Enrollment now open! Summer, sociology of finance, and the London School of Economics
April 22, 2015
It’s spring in London, and the beautiful weather this week reminds me that the LSE is now taking applications for my favorite Summer School, “Firms, Markets and Crises: Foundations of the Social Studies of Finance.” The course is due to start on July 6th, and runs till July 24th. See the official site here.
The backbone of the course is a distinct approach to financial markets that is neither orthodox finance (with its emphasis on impersonal markets) nor behavioral finance (and its focus on individual mistakes and psychological biases). Instead, the course is premised on the idea that social relations matter to the functioning of banks and financial markets. Their influence includes the effect of social networks among bankers, the tools used by traders (technology, after all, is socially constructed), and the culture of financial institutions such as the values, beliefs and attitudes in them. The course can be taken by undergraduates in finance who want to differentiate themselves from their peers with broader exposure to sociology and anthropology. Alternatively, it serves as a great introduction to the City and Wall Street for undergraduate students in business, economics or social sciences like sociology and anthropology. Master’s students are also welcome and typically make up one third of the class.
Here’s how the typical day works. Class starts at 10.00 am in our very Victorian 32L building, with one hour and a half of lectures where I teach the content of a given topic in an interactive manner (PowerPoints are for losers!). We then have a half-hour break, and then I facilitate a session with speaker form the industry for another hour. We’ve had people from Barclays, the FCA regulatory authority, the PRI, a fintech incubator, a hedge fund, investment firm Pimco, the Bank of England… everyday, a different speaker. There’s an hour for lunch, and in the afternoon there are cases for one hour and a half with our TA, Megan Peppel, who is flying from New York to teach in the course. The rest of the afternoon is dedicated to reading ahead of next day’s lecture (the park at Lincoln’s Inn Fields serves as a great library) though students have sometimes been spotted at The George, our local pub at the LSE.

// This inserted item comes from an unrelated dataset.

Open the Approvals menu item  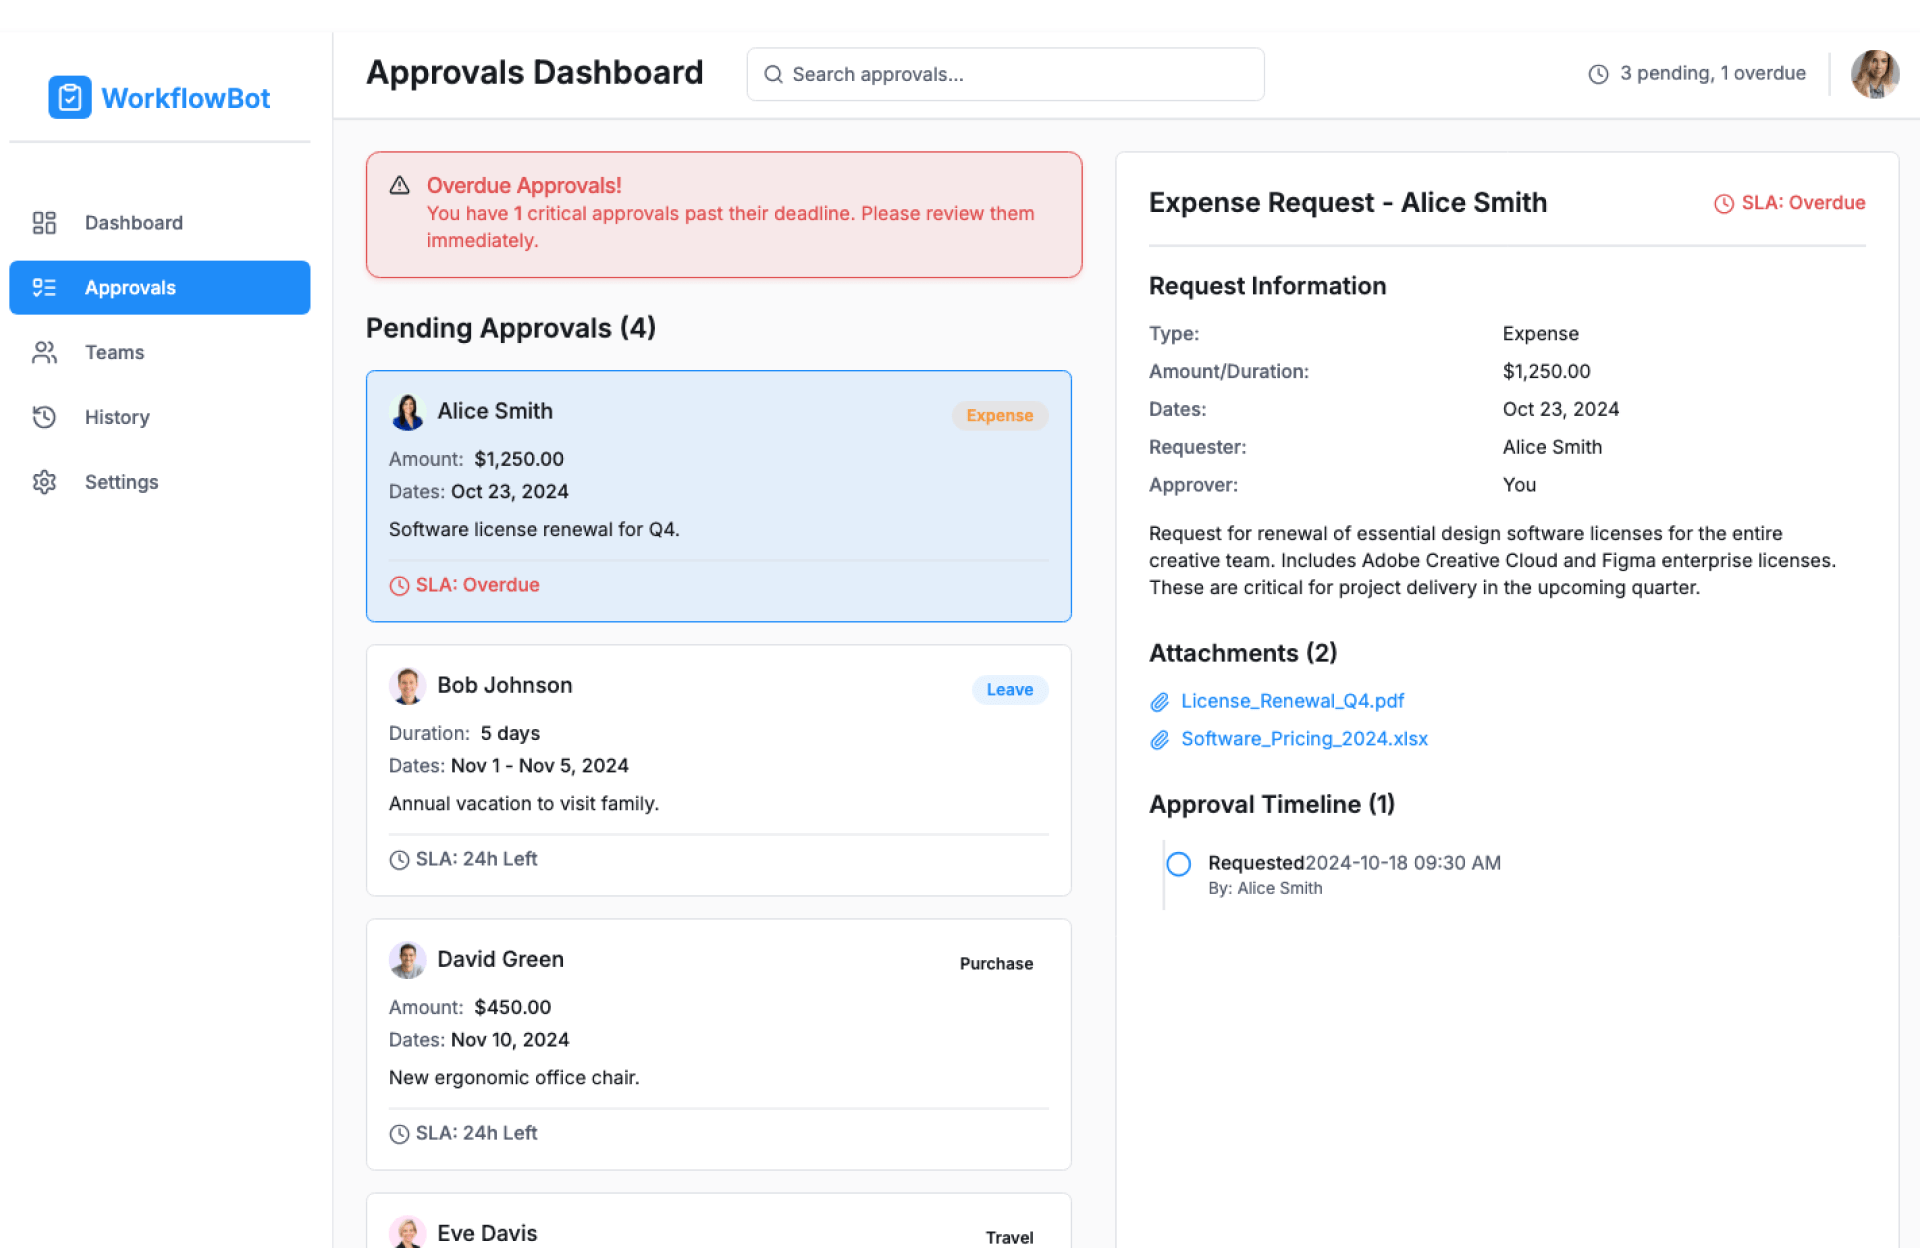[160, 288]
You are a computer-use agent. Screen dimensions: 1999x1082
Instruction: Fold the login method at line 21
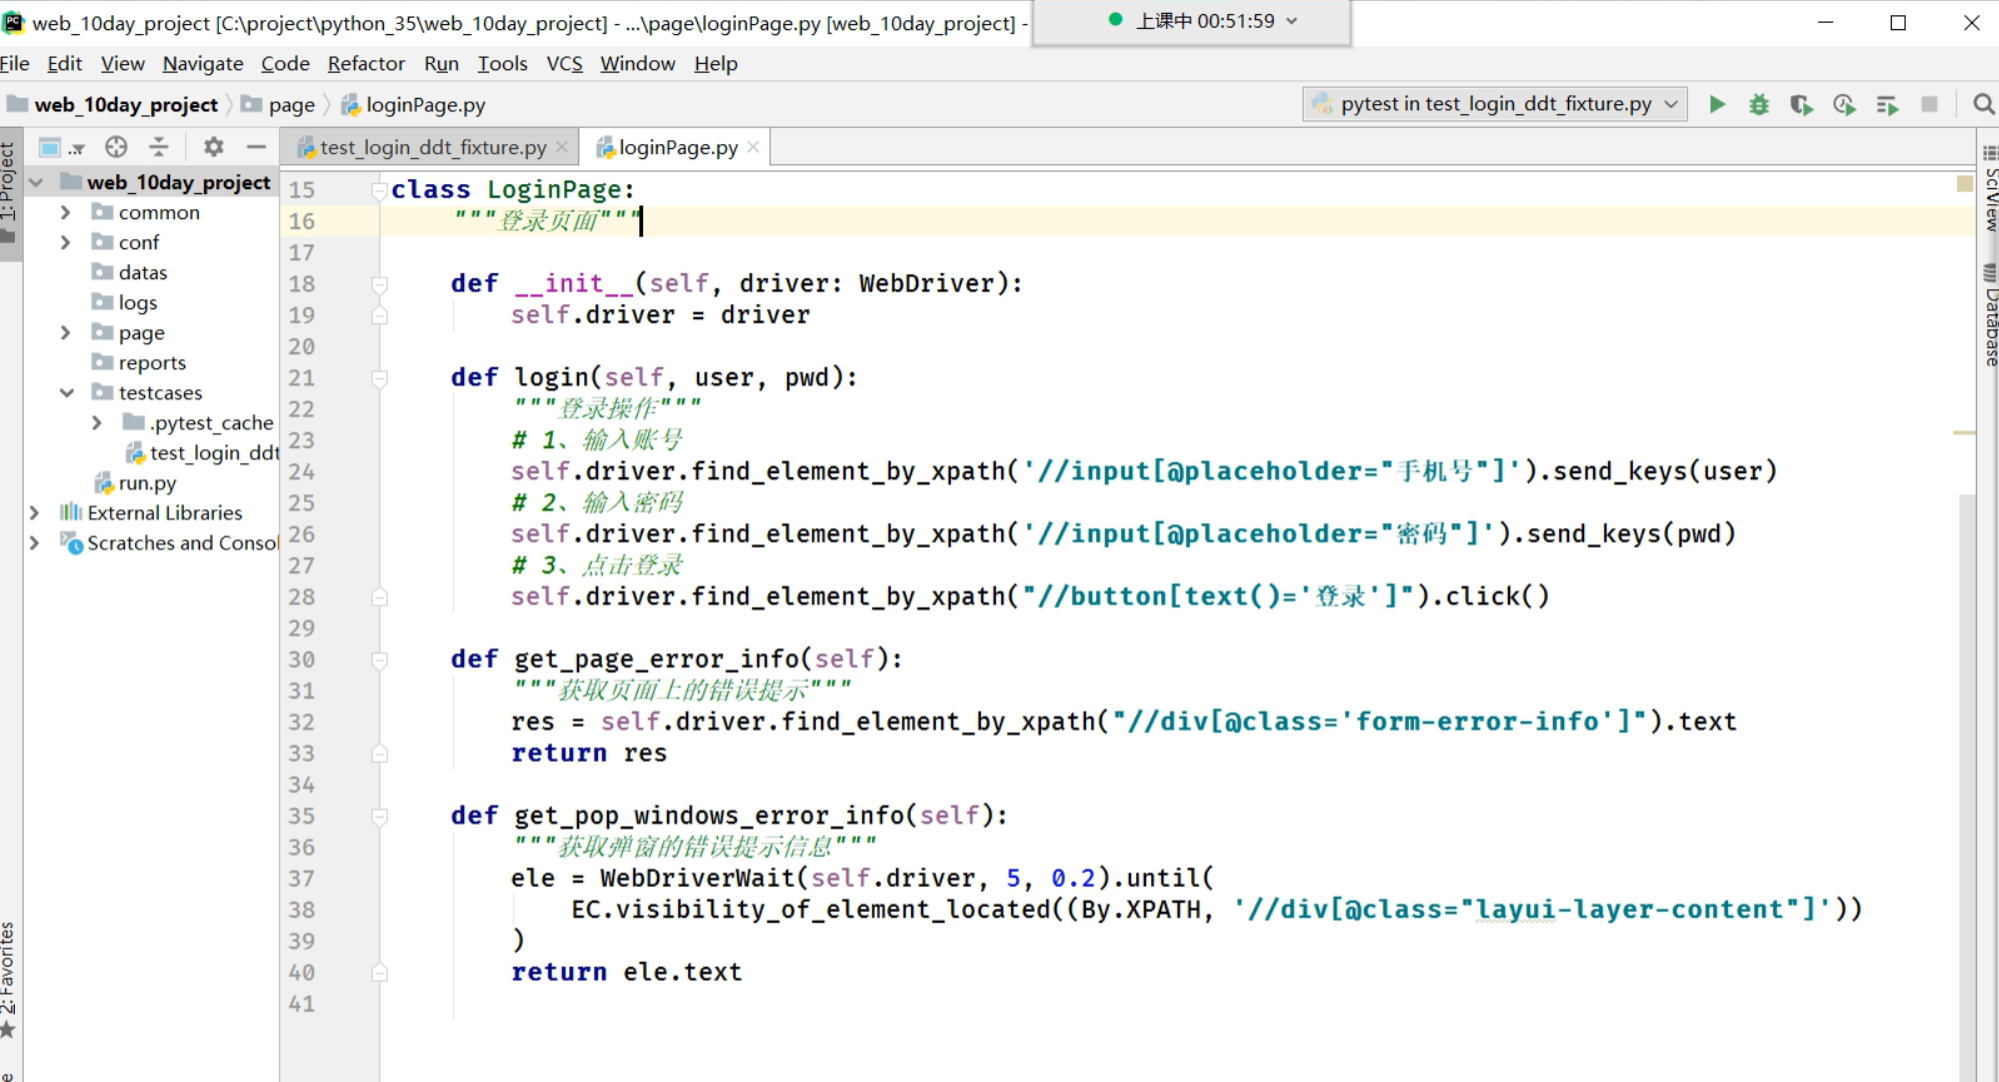(x=380, y=378)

The course is demanding. There is a quiz, a midterm and a final exam. The readings are long, and challenging. But I can promise the effort is worth it. Those who come will find an exciting environment of incredibly international and smart students. Long-lasting friendships are formed. Last year the percentage of satisfied/ very satisfied students was a whopping 100 percent. And I’m hoping it will be at least as good this year.